Bone House by Moyra Donaldson


Bone House (Doire Press 2021) is the latest collection from Moyra Donaldson. She has published eight collections of poetry, including a Selected Poems and most recently, Carnivorous from Doire Press. Her awards include the Women’s National Poetry Competition, The Allingham Award, Cúirt New Writing Award, North West Words Poetry Award and the Belfast Year of the Writer Award. She has received five awards from the ACNI, including the Major Artist Award in 2019. Her poems have featured on BBC Radio and television, as well as on American national radio and television. She has read at festivals in Europe, Canada and America. Moyra has been involved in an array of other projects, including a collaboration with photographic artist Victoria J Dean, resulting in an exhibition and the publication Abridged 0 -36 Dis-Ease. Blood Horses, a collaboration with Wexford artist Paddy Lennon, culminated in a limited-edition publication of artworks and poems. She has also worked with Big Telly Theatre Company on a number of projects.
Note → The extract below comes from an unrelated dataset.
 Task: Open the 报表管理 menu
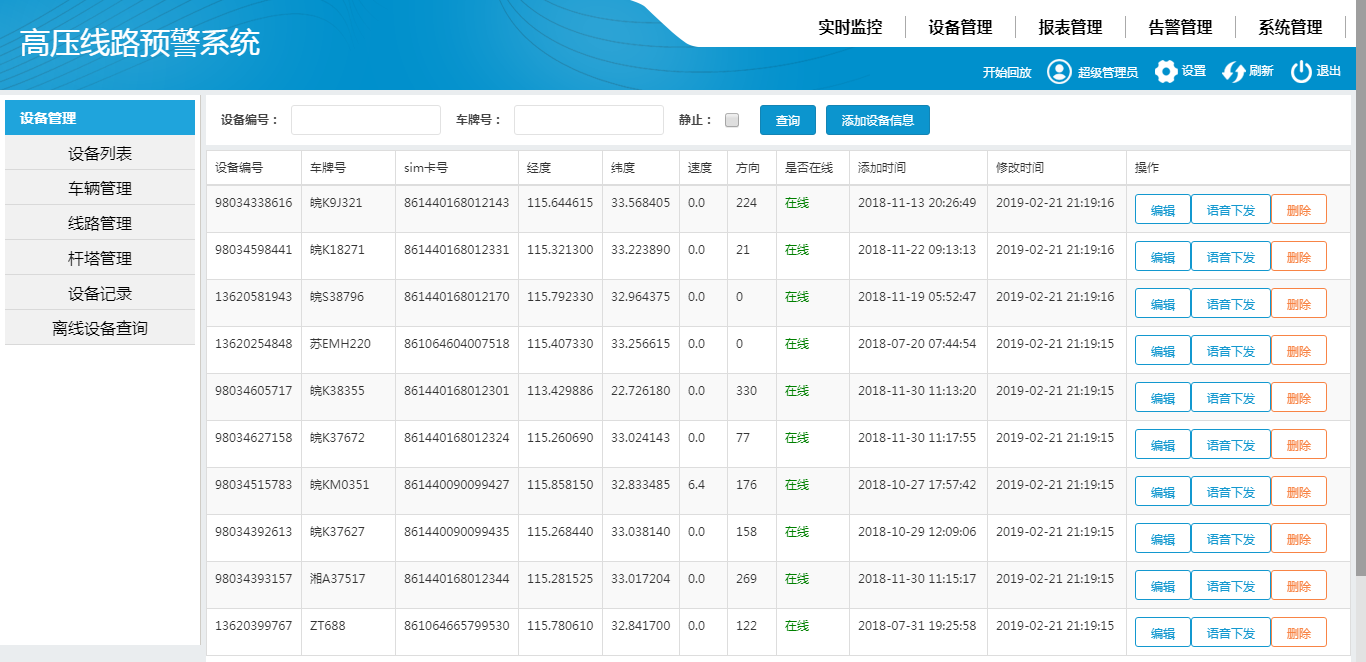[x=1070, y=27]
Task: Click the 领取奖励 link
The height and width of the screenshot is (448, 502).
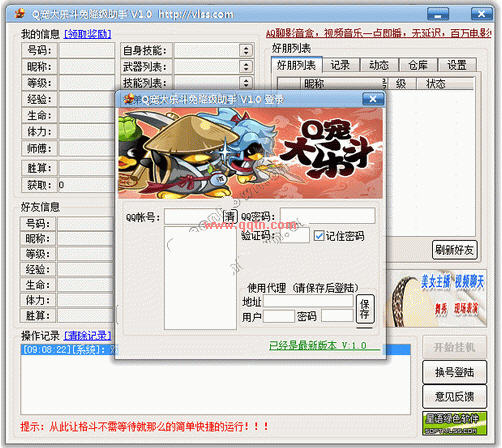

This is a brave, courageous book that does not compromise, as the opening poem says of the 'good glasses' So What if We Break Them. A beautiful, carefully wrought, cohesive collection, it is certainly a work of art, one you can dip in and out of, read from cover to cover in a single sitting, and one you can come back to time and again. There is so much to admire in Bone House, economical, classical, adventurous, and with a finger on the pulse. It has a daring spirit that sprints forward like the horses in Samhain, while falling back, masking an intellect and compassion that is never gaudy.

Mother as a figure, and motherhood feature strongly in the compilation. She is a mercurial character, literally in Mother was the Weather when 'hearts became barometers'. In the Movie of Her Life, which is the title of two poems, the mother's past is explored, the freedom she could have tasted before children and marriage, before succumbing to her father's expectation. In the duplicate title Donaldson again inspects 'My mother before she was my mother'. 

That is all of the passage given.